[Start of section]

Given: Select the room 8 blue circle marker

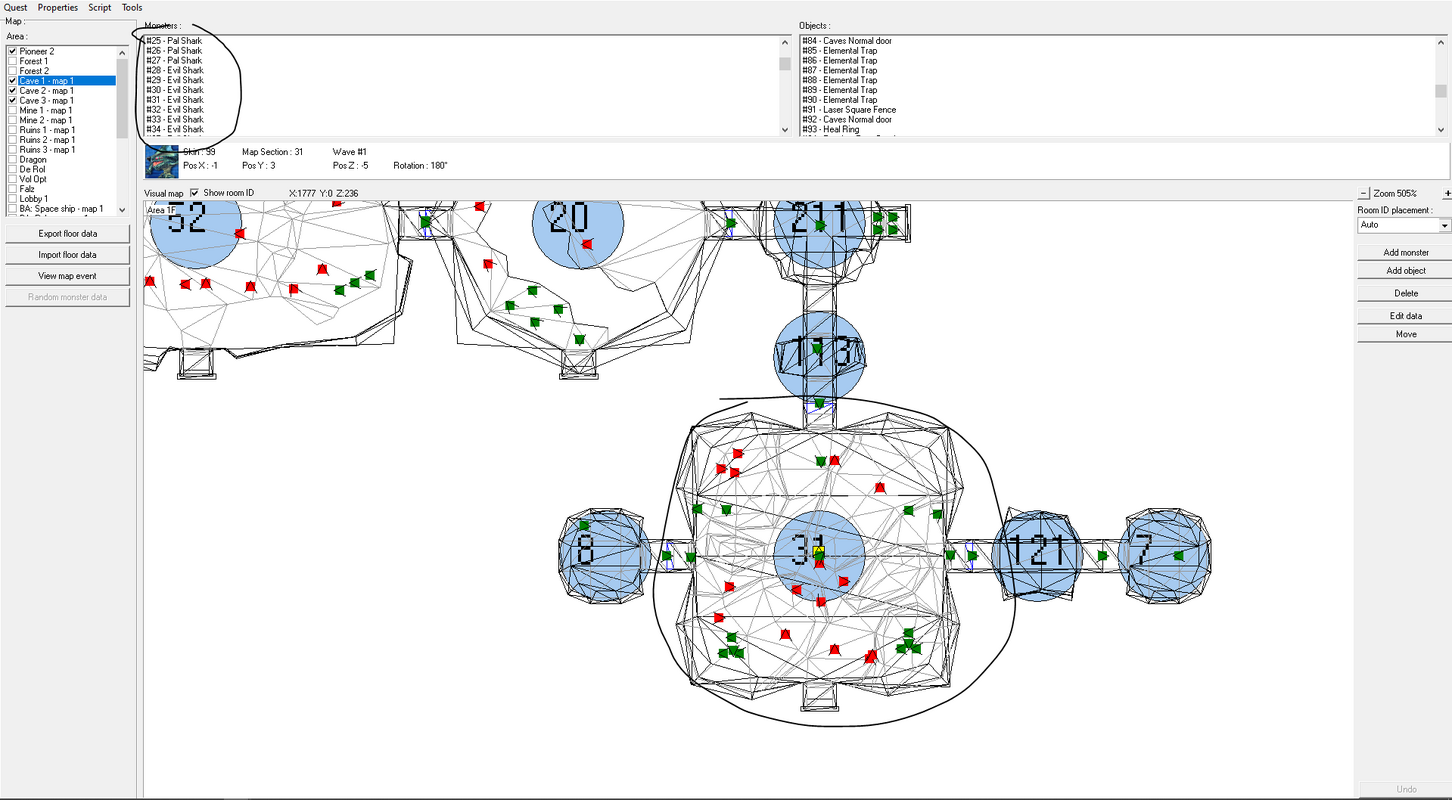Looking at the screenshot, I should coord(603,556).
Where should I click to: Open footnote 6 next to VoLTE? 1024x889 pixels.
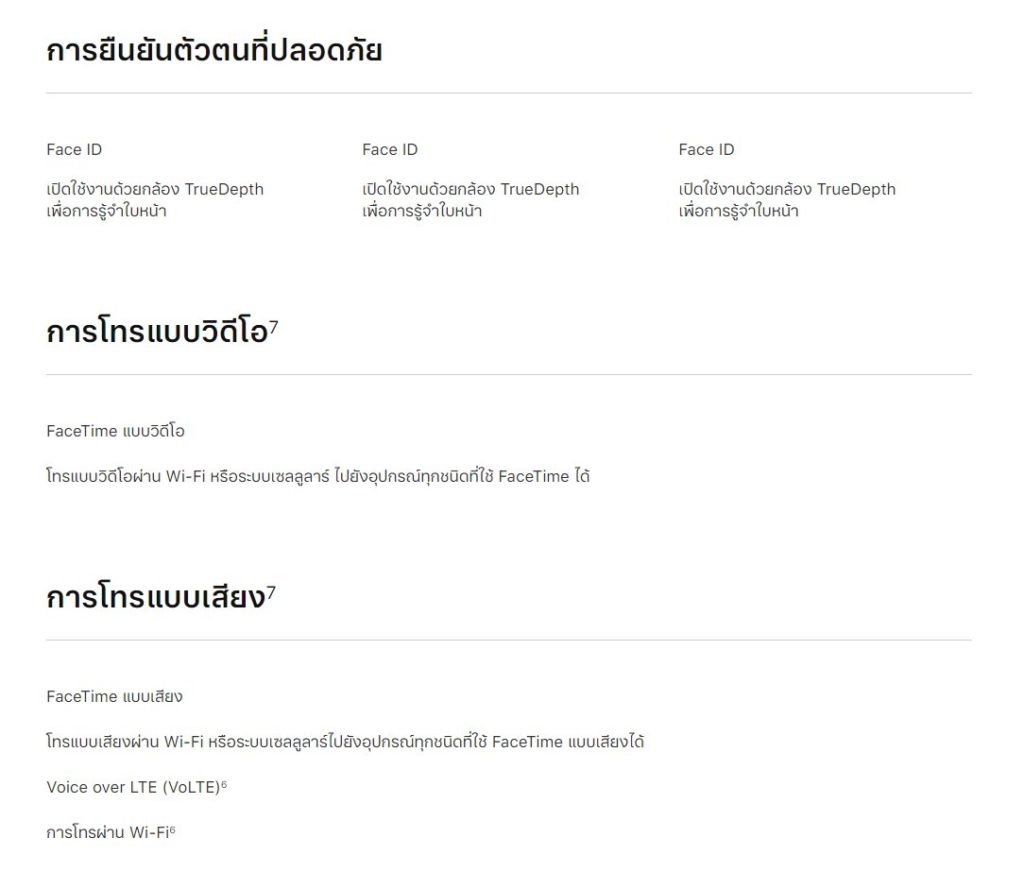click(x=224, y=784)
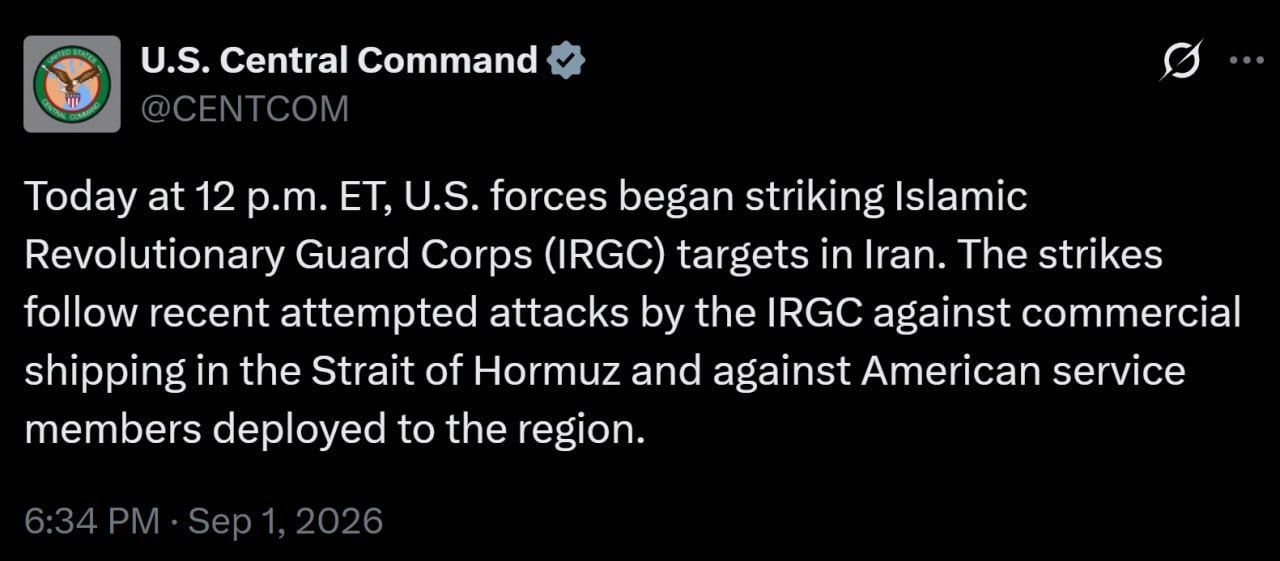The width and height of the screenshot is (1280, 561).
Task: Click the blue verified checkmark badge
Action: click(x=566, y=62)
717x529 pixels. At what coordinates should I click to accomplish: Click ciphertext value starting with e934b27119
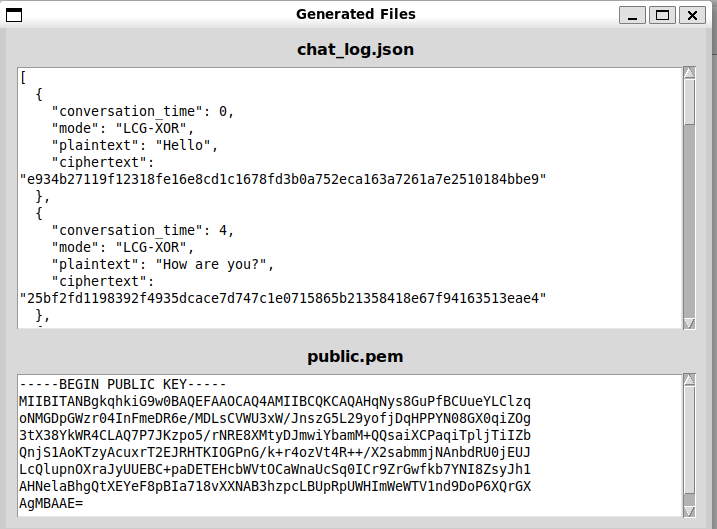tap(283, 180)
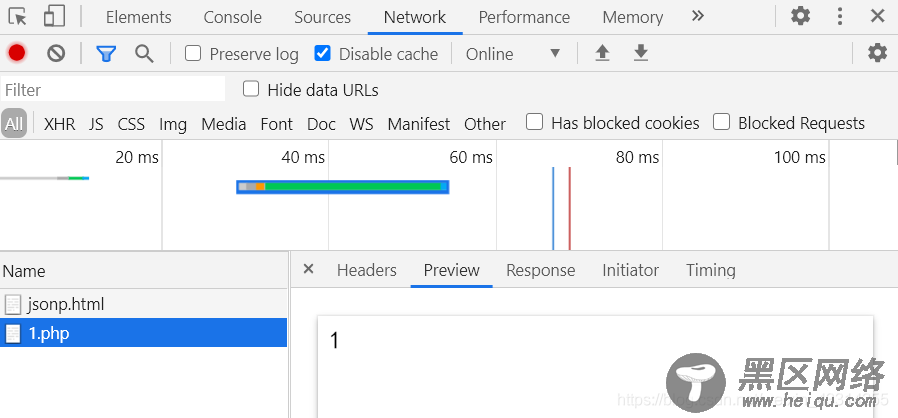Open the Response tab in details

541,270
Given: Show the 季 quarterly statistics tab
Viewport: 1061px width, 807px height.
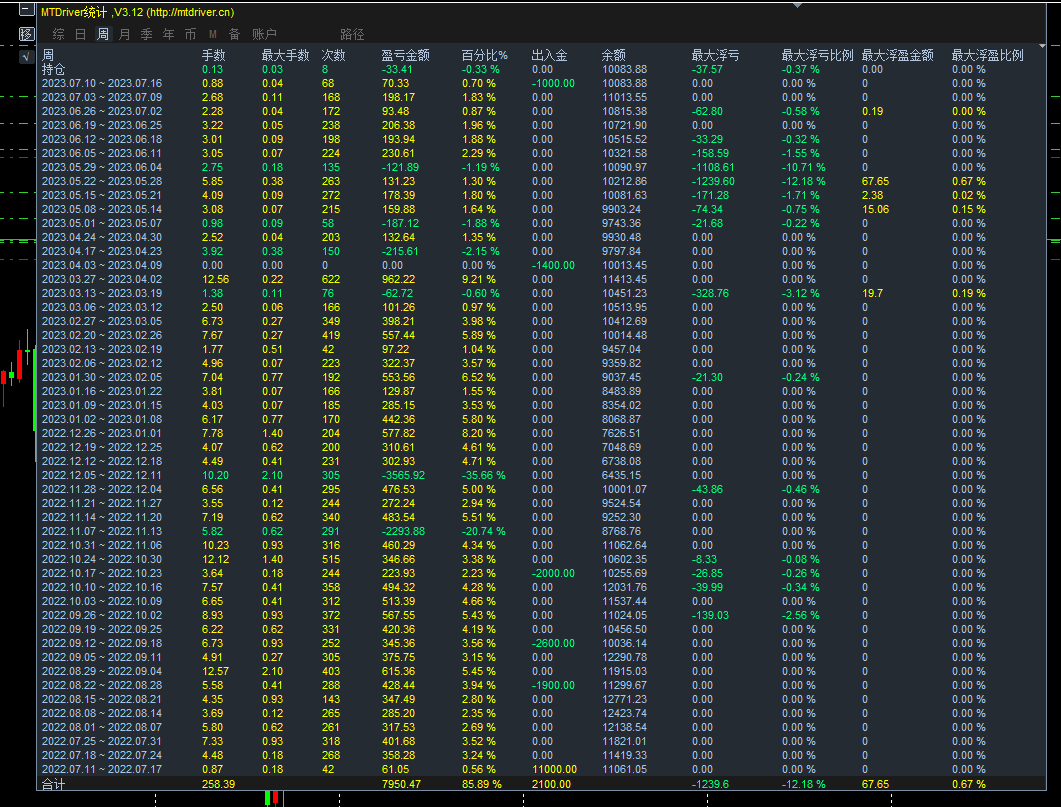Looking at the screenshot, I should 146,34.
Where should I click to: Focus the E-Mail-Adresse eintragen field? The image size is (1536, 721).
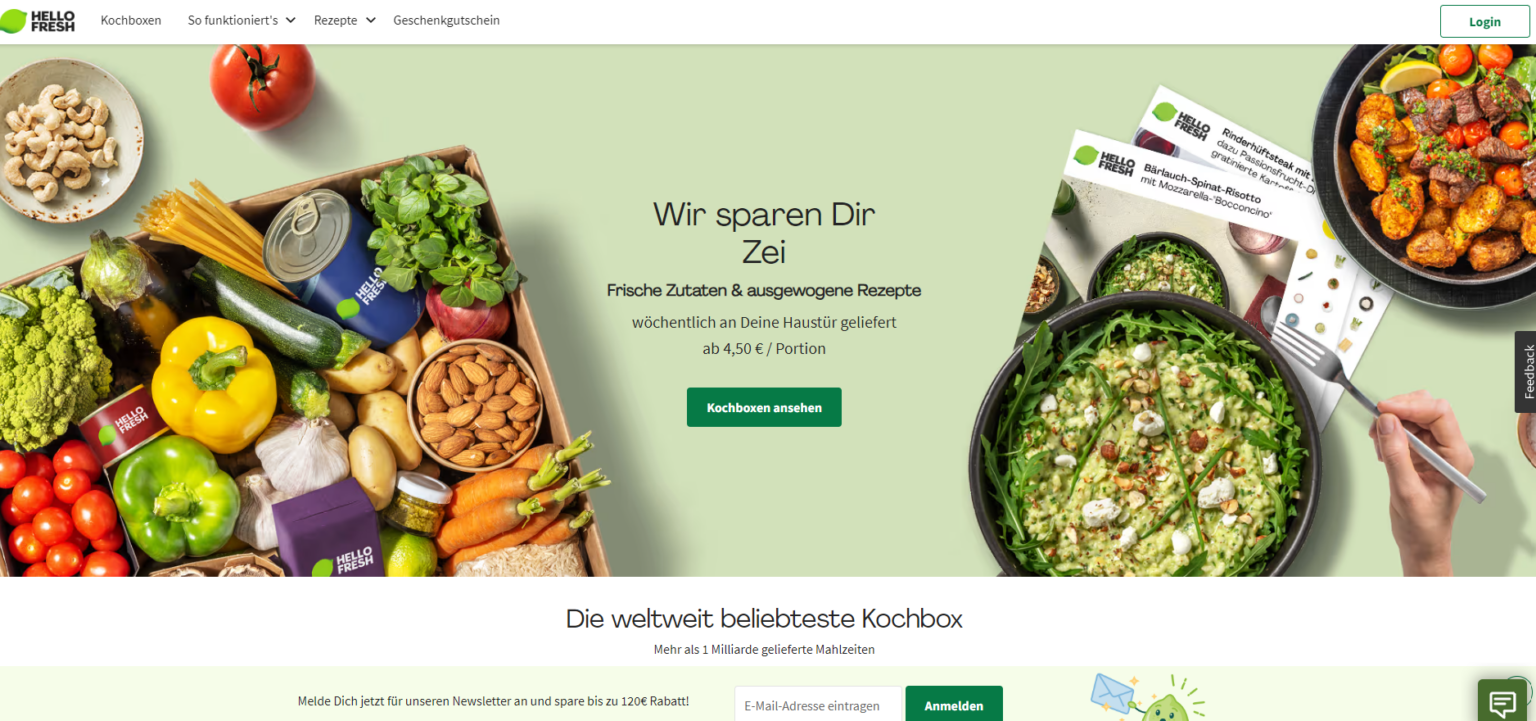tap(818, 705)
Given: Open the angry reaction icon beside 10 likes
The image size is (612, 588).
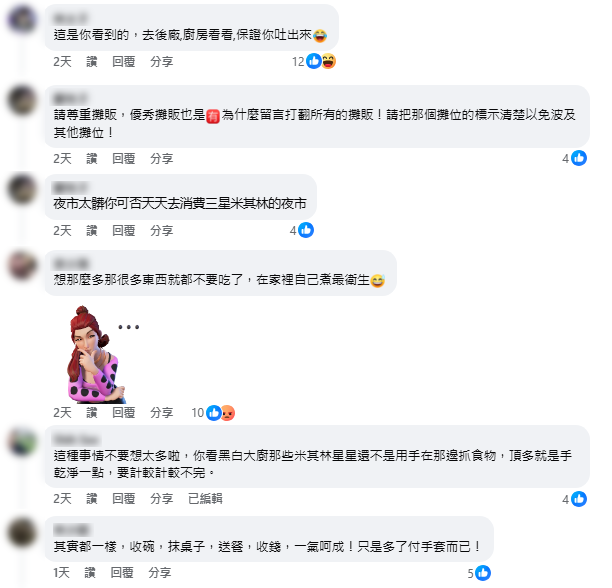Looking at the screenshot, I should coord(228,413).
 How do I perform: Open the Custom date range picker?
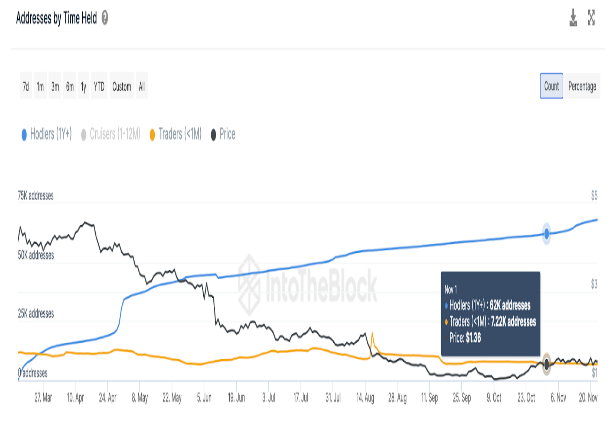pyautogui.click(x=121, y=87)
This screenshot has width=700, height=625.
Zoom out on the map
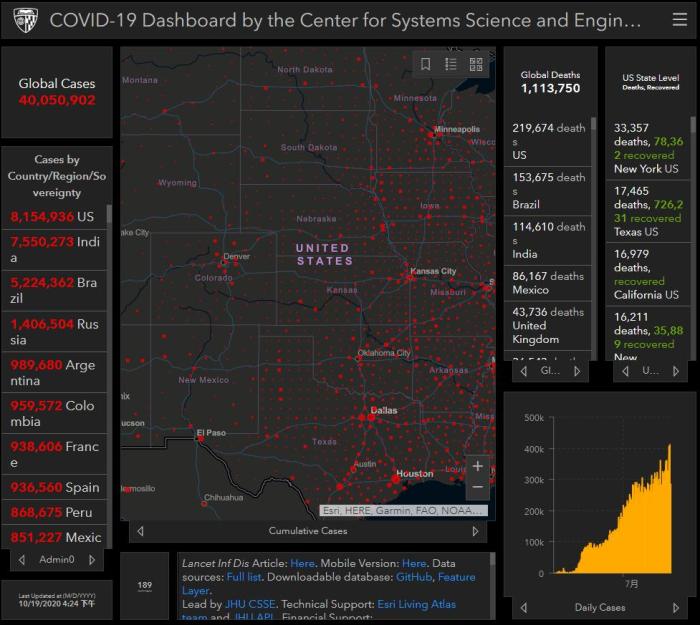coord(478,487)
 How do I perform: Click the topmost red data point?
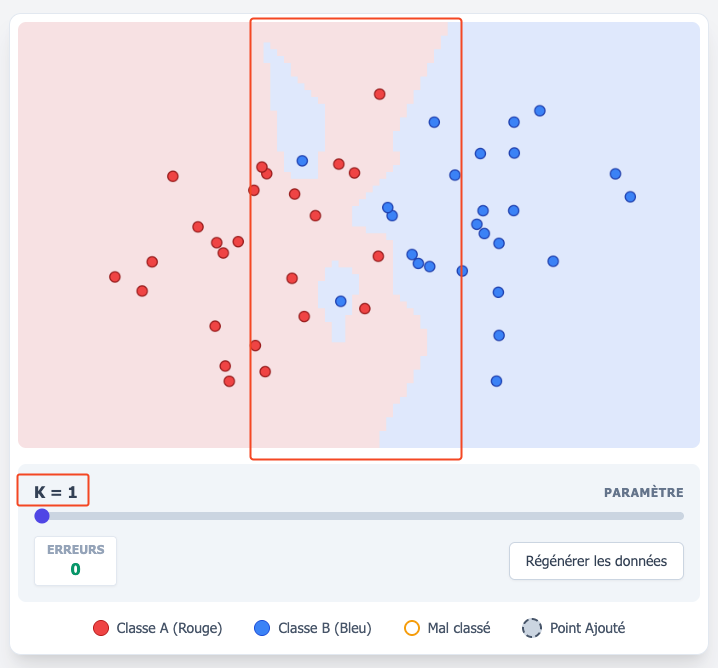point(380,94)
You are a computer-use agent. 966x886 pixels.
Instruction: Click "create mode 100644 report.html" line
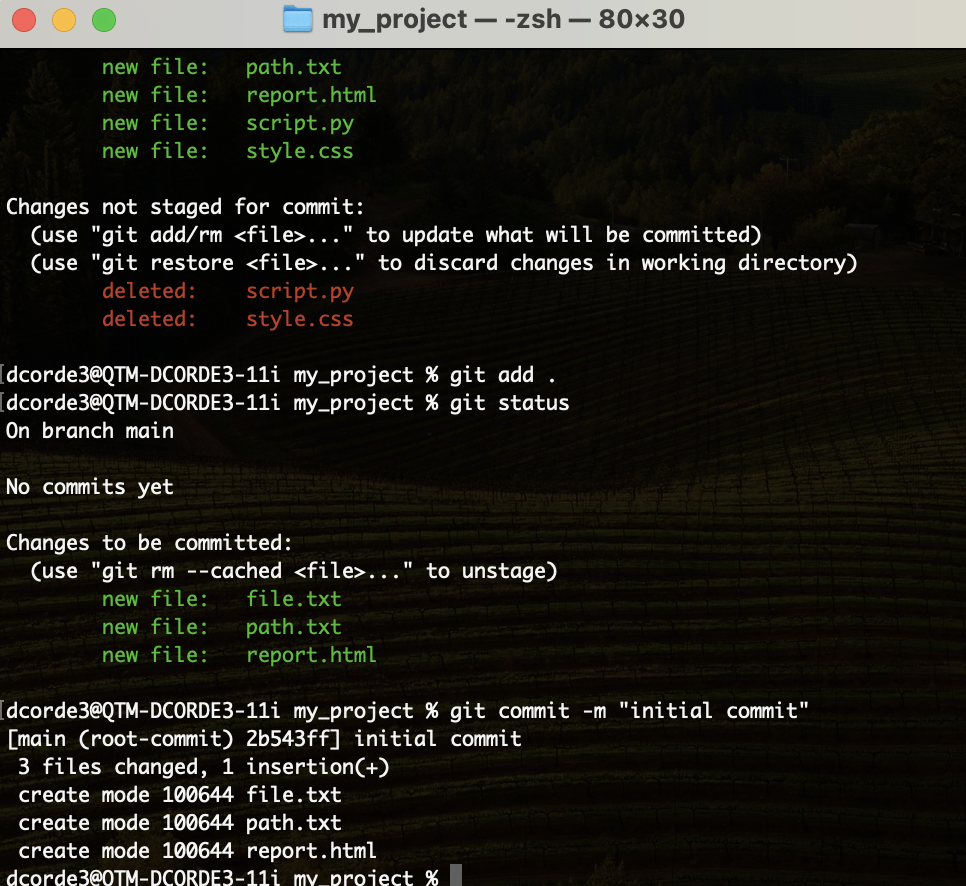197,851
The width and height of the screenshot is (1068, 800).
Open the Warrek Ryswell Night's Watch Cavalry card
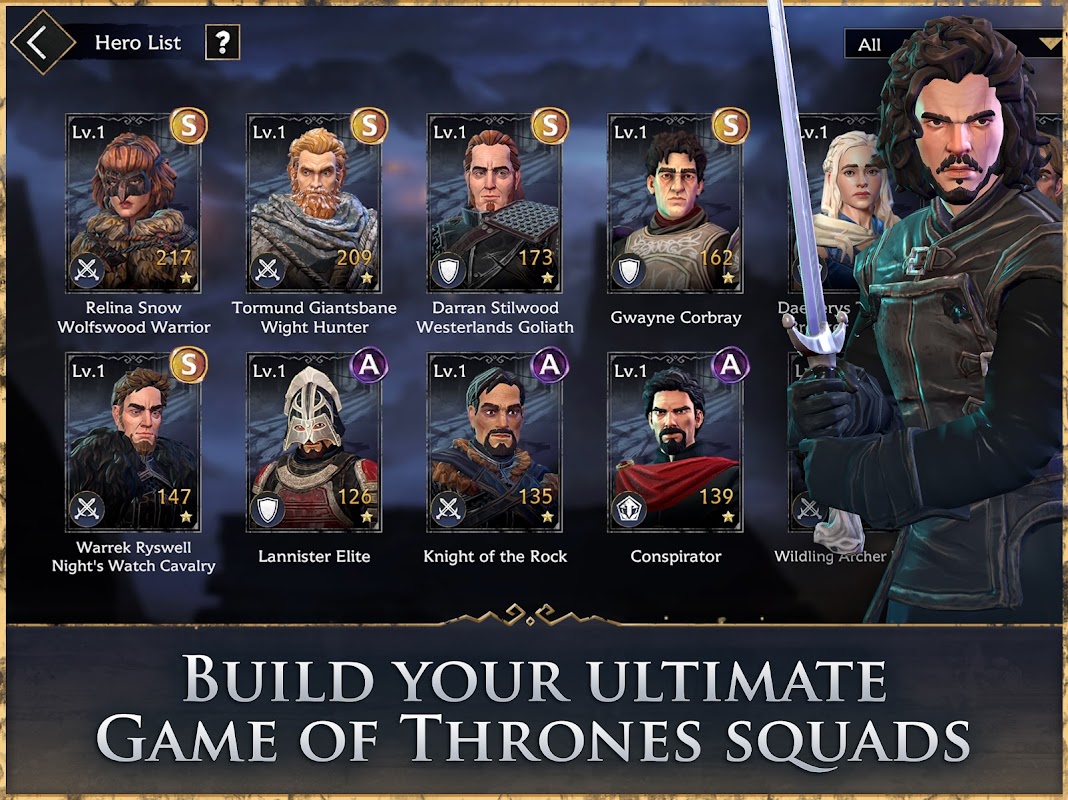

[End of section]

▶ The task
Beginning with the line that includes "Zoom out on the map" and ending with the last line of the material, reproduce those lines exactly and nothing else, with no pictures.

▶ Output for this exercise
Zoom out on the map
coord(478,487)
 How do I perform: Click the topmost red data point?
point(380,94)
You are a computer-use agent. 966x886 pixels.
Instruction: Click "create mode 100644 report.html" line
197,851
The width and height of the screenshot is (1068, 800).
Open the Warrek Ryswell Night's Watch Cavalry card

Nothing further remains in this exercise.